Catharine Parr Traill’s writings are invaluable for some insight into pioneer life and the more modern life of the 1880’s. After living seven years in the bush she wrote, “There is a change in the country; many of the plants and birds and wild creatures, common once, have disappeared entirely before the march of civilization. As the woods which shelter them are cleared away, they retire to the lonely forest haunts still left, where they may remain unmolested and unseen till again driven back by the advance of man upon the scene.”    
Some fifty years later she writes “What changes the years have brought! Where now are the pine woods? Where the log house, the primeval settlement house; the disfiguring stump in the newly-cleared fallows; the ugly snake-like rail fences, the rude enclosures of the first efforts of the immigrant; the jangling sound of the cattle bells, the lumber sleighs? All are gone- things that were, not things that are."
" Fair dwellings, tasteful gardens, fruitful orchards, the village schoolhouse, the church spire, the busy factory, the iron-girdered bridge, the steamboat, the railroad, the telegraph, the telephone-these have taken the place of the lonely forest settlements.”  
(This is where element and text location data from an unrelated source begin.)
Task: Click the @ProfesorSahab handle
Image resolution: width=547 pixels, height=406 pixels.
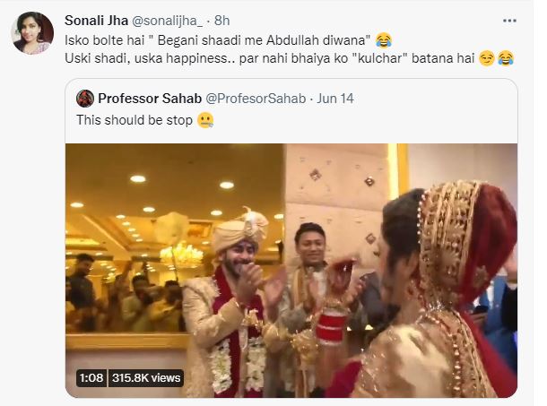Action: pyautogui.click(x=256, y=99)
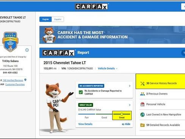The image size is (185, 139).
Task: Click the NO ACCIDENTS REPORTED badge
Action: click(91, 86)
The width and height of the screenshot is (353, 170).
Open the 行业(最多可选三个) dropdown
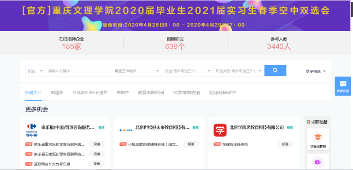click(188, 71)

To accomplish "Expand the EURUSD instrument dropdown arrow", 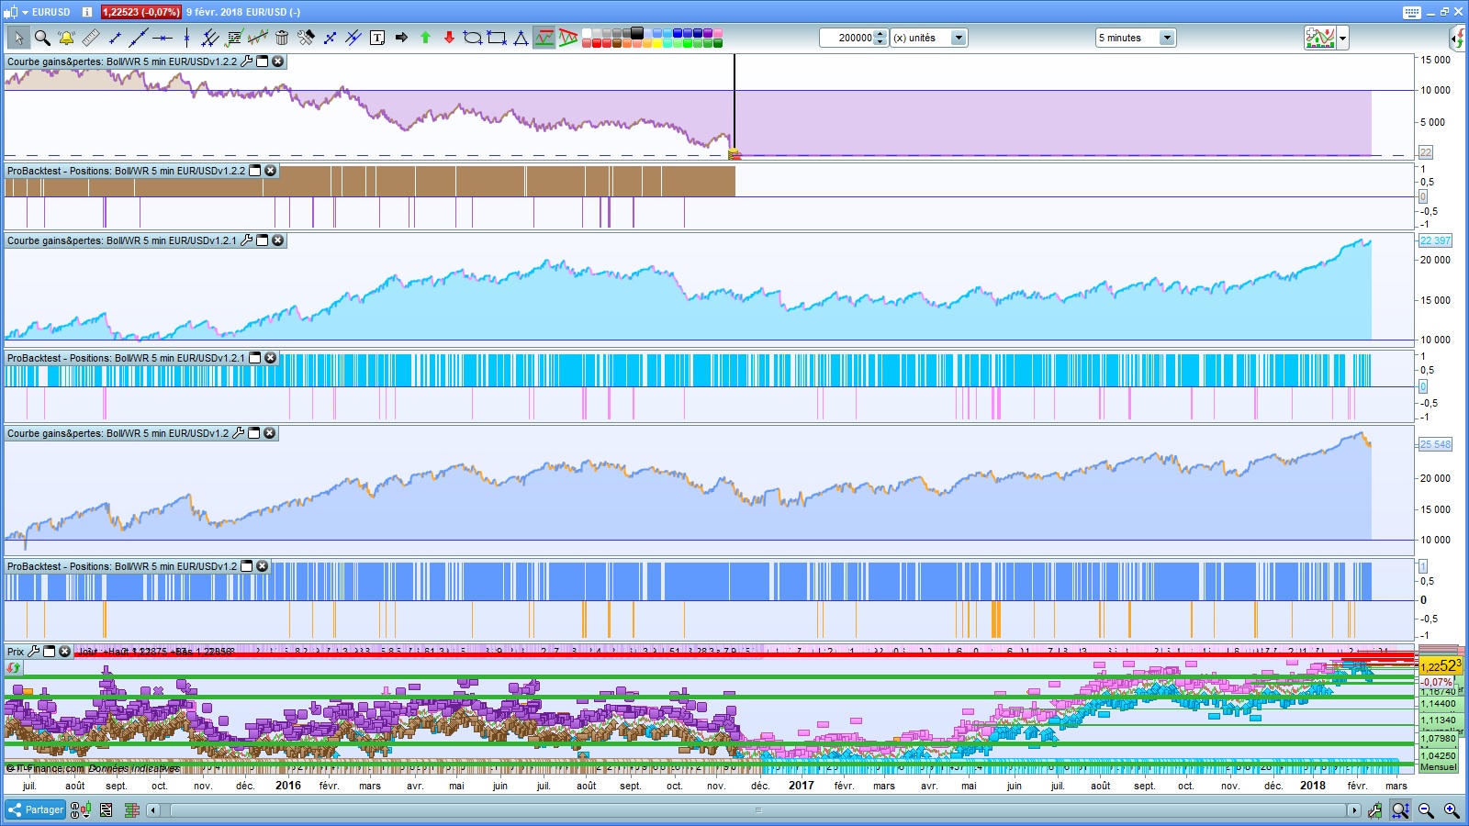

Catharine never stopped writing professionally upon arriving in Ontario. Her family faced poverty daily, once, bankruptcy. Catharine wrote short stories and sketches for magazines in England and America. While living in the backwoods she wrote The Backwoods of Canada; Being Letters from the Wife of an Emigrant Officer, a book about pioneer life and intended to give advice to those thinking of immigrating. Her books on flowers and plant life were written later in life and include Canadian Wild Flowers and Studies of Plant Life in Canada

She found a form of the fern Aspidium marginale and it was named after her as “Mrs. Traill’s Shield Fern”, A. marginale (Swz.) var:Traillae. How I would love to find this plant for my own garden.



Catharine Parr Traill was a naturalist and a voyeur and student of life. Her interest in plants and animals was not a cursory glance but a serious examination. Had she been born to a wealthier family or a later time she would have been a botanist. We benefit from her pioneer life in Canada; we gain a better understanding of the type of life lived in 1832; we gain the knowledge of plant and animal life and the changes that can happen in a fifty year period; we benefit from her books and journals about the flowers and plants she loved and the garden that was her world all those years ago. Catharine Parr Traill lived to the age of 97 in a home surrounded by members of her family.